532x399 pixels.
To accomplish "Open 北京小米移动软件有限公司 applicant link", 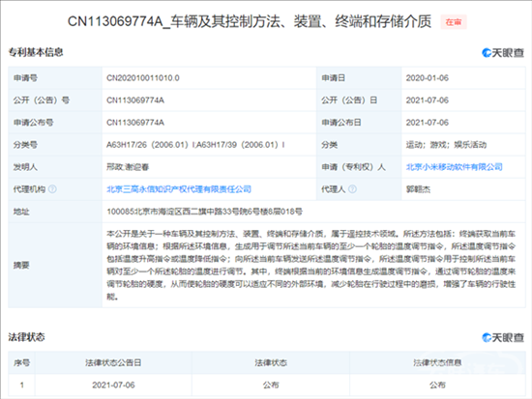I will [455, 167].
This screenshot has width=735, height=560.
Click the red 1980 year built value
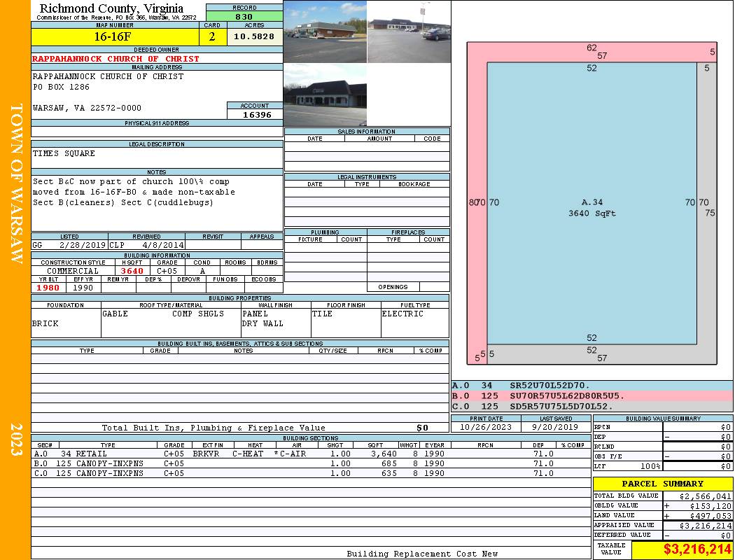pyautogui.click(x=48, y=288)
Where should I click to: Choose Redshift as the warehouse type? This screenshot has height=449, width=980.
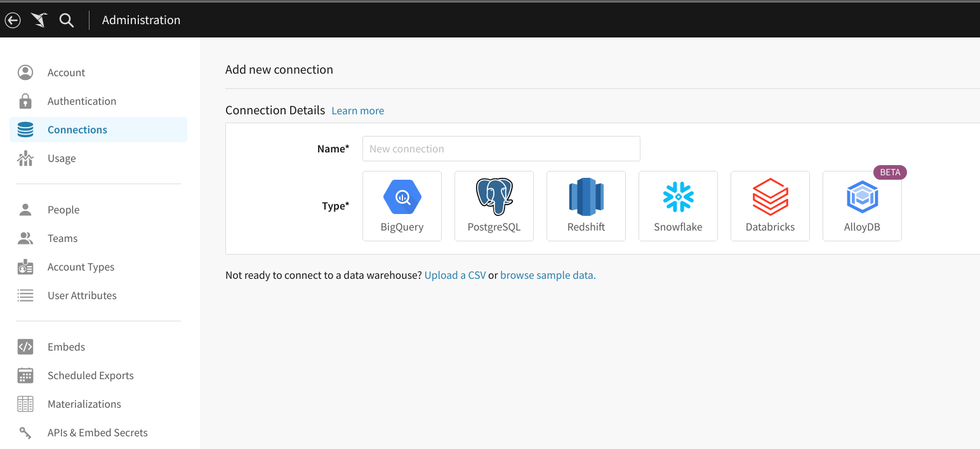click(586, 205)
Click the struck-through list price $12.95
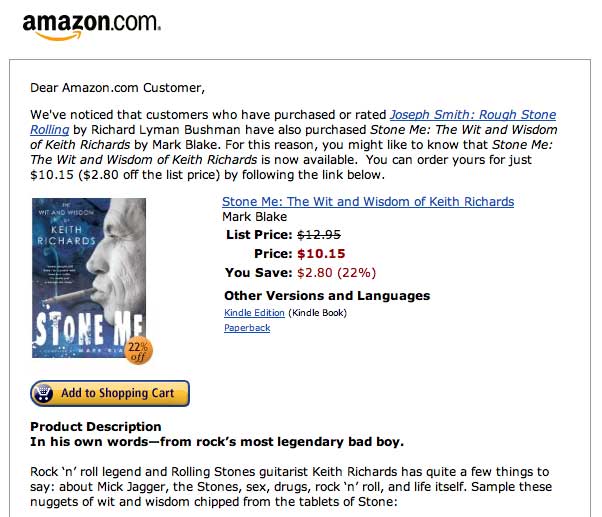 click(x=320, y=235)
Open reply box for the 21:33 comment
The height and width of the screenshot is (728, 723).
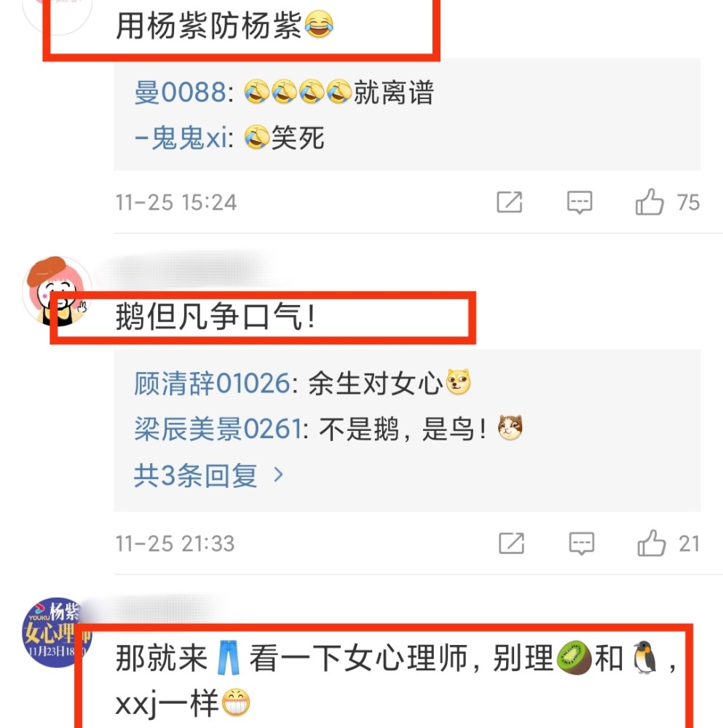click(x=581, y=543)
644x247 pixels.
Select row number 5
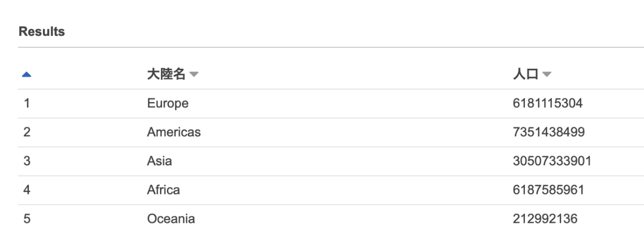click(x=27, y=219)
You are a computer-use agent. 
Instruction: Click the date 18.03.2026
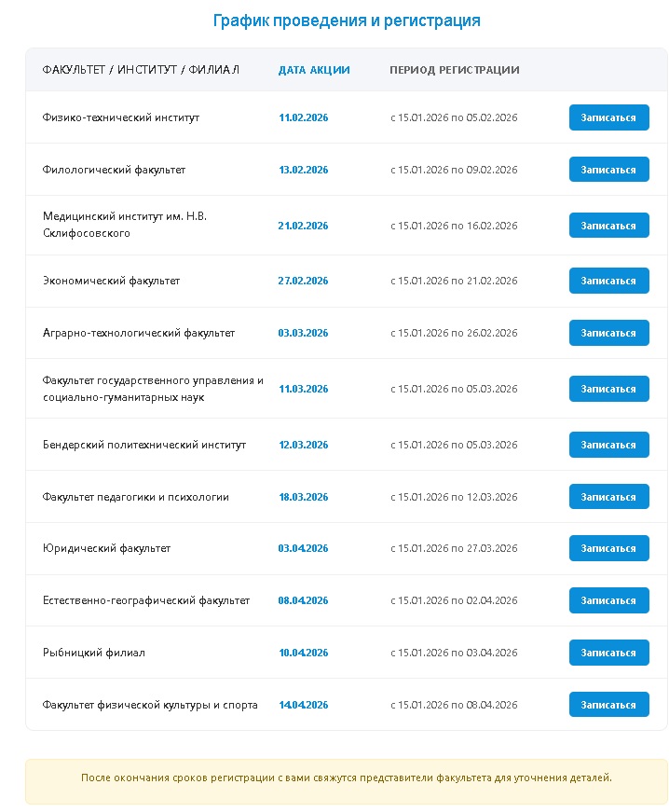coord(303,497)
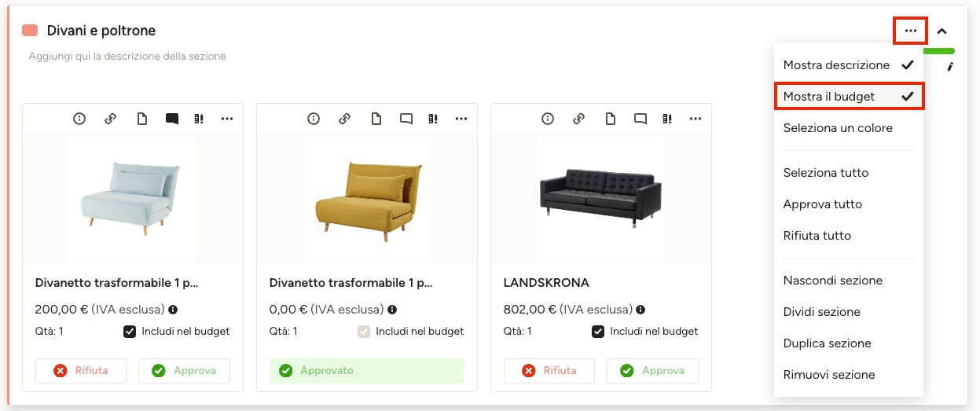Toggle 'Includi nel budget' on LANDSKRONA card
The height and width of the screenshot is (411, 980).
coord(598,332)
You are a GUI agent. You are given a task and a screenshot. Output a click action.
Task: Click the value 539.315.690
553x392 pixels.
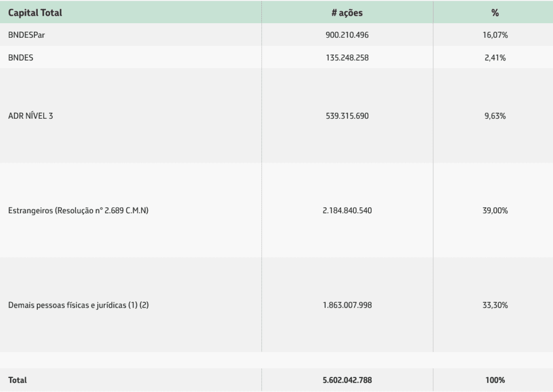[347, 116]
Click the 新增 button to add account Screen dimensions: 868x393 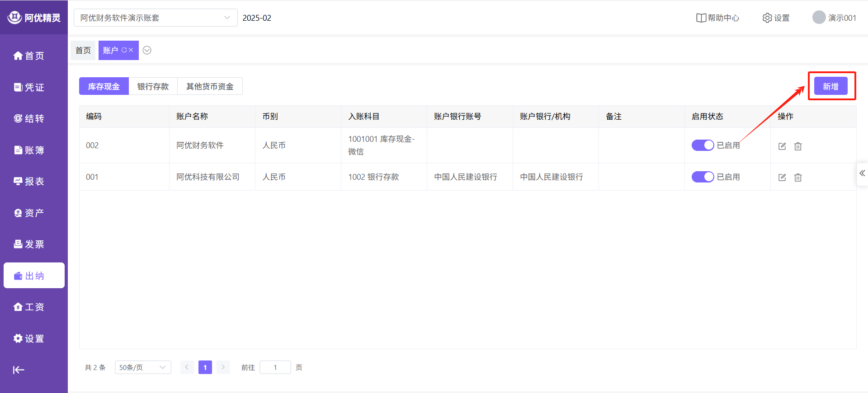830,86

**********

## DESCRIPTION OF THE TASK
Can you give back, word for word, the items from the line with "Click the struck-through list price $12.95" to the line with "coord(598,332)", both of those lines included? Leave the pictures out.

## EXPECTED ANSWER
Click the struck-through list price $12.95
 click(x=320, y=235)
Open reply box for the 21:33 comment
The height and width of the screenshot is (728, 723).
click(x=581, y=543)
644x247 pixels.
Select row number 5
click(x=27, y=219)
You are a computer-use agent. 
Instruction: Click the date 18.03.2026
coord(303,497)
Toggle 'Includi nel budget' on LANDSKRONA card
The height and width of the screenshot is (411, 980).
coord(598,332)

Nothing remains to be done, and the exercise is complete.